The course involves an overnight stay on the snow-covered Ross Ice Shelf, and is a requirement for the hundreds of scientists and workers bound for remote field camps.

Over two days, we learn to assemble camp stoves, operate high-frequency radios, build walls out of snow blocks and even make an igloo-like shelter called a quincy. At one point, 15 people crawl into our quincy at once.

We also hang from ropes into deep blue ice crevasses and hike six miles in the long, crisp shadows of the midnight sun.

The camp is hard work. There is a lot of shoveling and lifting. "The nurses at the medical center complain to us that no one comes back with frostbite," says Dettmar. "But there are a lot of pulled muscles and thrown backs."

University of Wisconsin-Madison atmospheric scientist Jonathan Thom is one of the campers; he will soon be traveling to remote locations to service and install weather stations.

He helps build the quincy, constructed by tamping down a 2-foot layer of snow on top of everyone's piled-up bags -- and then extracting the bags.

Thom sleeps in the shelter, which he says is warm and very humid. I'm among those who sleep in sturdy Scott tents.

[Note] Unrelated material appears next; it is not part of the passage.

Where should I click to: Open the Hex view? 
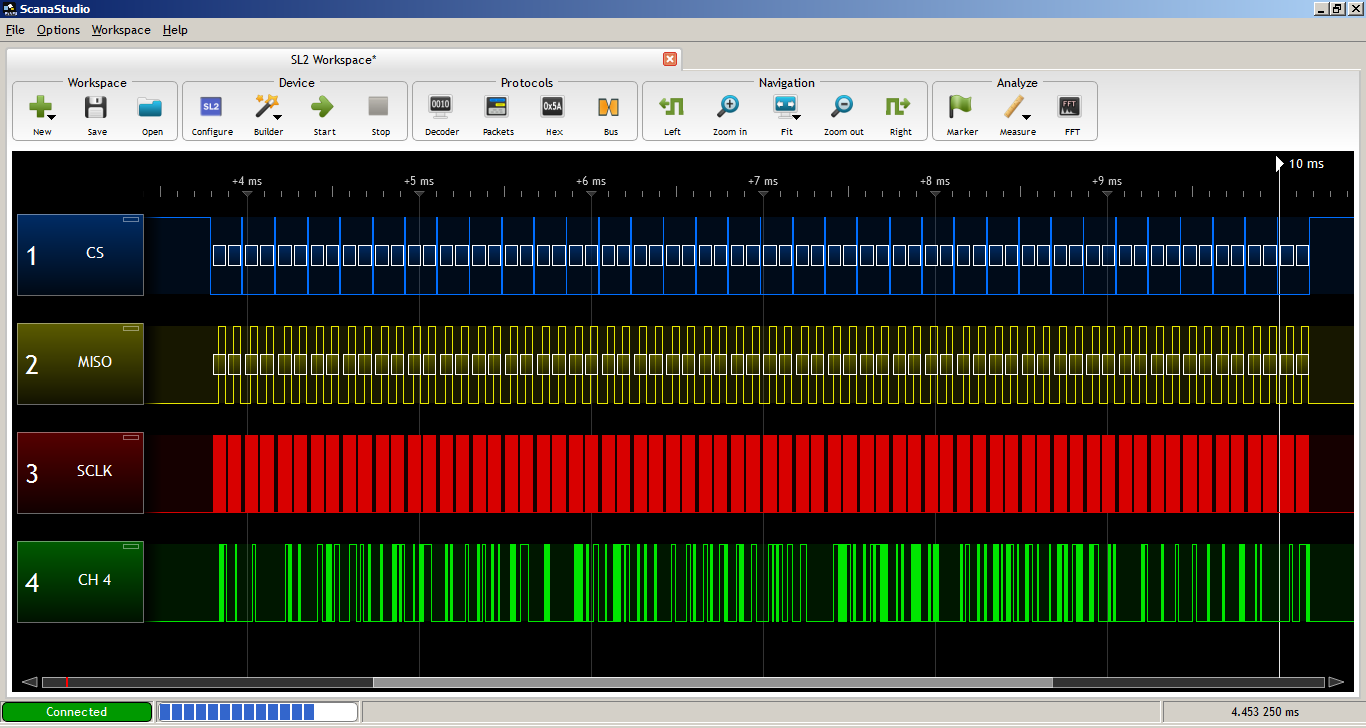(553, 110)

No one gets very cold. The clothes issued to us by the U.S. Antarctic Program are extremely warm, and while we're there, the temperature never dips below zero.

The Pole, at last

Amundsen-Scott South Pole Station, Antarctica -- If McMurdo Station is a mining camp, South Pole Station is an oil rig in the middle of a white ocean. Or perhaps an outpost on another planet.

And the cold is not the first thing that hits you (that comes later). It's the simplicity of the place. No growing plants, no animals, no dirt or rocks underfoot. No lakes, no running water -- and not much wind. Stepping on snow makes a creaky sound that is quite different from the sound of Wisconsin snow.

Odd-shaped blue buildings, domes and antennas dot the flat landscape. Upon arrival, a van with monster truck tires brings you to the geodesic dome of the South Pole Station, around which a bunch of decrepit buildings are arranged haphazardly.

Inside the station, the furniture is worn and in need of replacement, but no one seems to mind. There's a warmth to this place, and it is not measured in degrees on the thermometer.

The University of Wisconsin-Madison scientists I talk to relish being here. Grad student Katherine Rawlins tells of taking a walk outside on Christmas Eve and savoring the utter silence.

"I could only hear my heart beating," she says. Part of the appeal, Rawlins says, is that this is "the ultimate way to simplify your life."

Yes, it is cold. But the dryness seems to blunt the chill the same way it makes a hot day more bearable. Twenty below felt like about zero to me. But when I kneel on the steel framework of the new South Pole Station building, the cold surface is painful, even through a few layers of insulated clothing.

To actually stand at the geographic South Pole is like being at the end of an incredibly long road. It is an absolute destination, a final point. You can go no farther than this.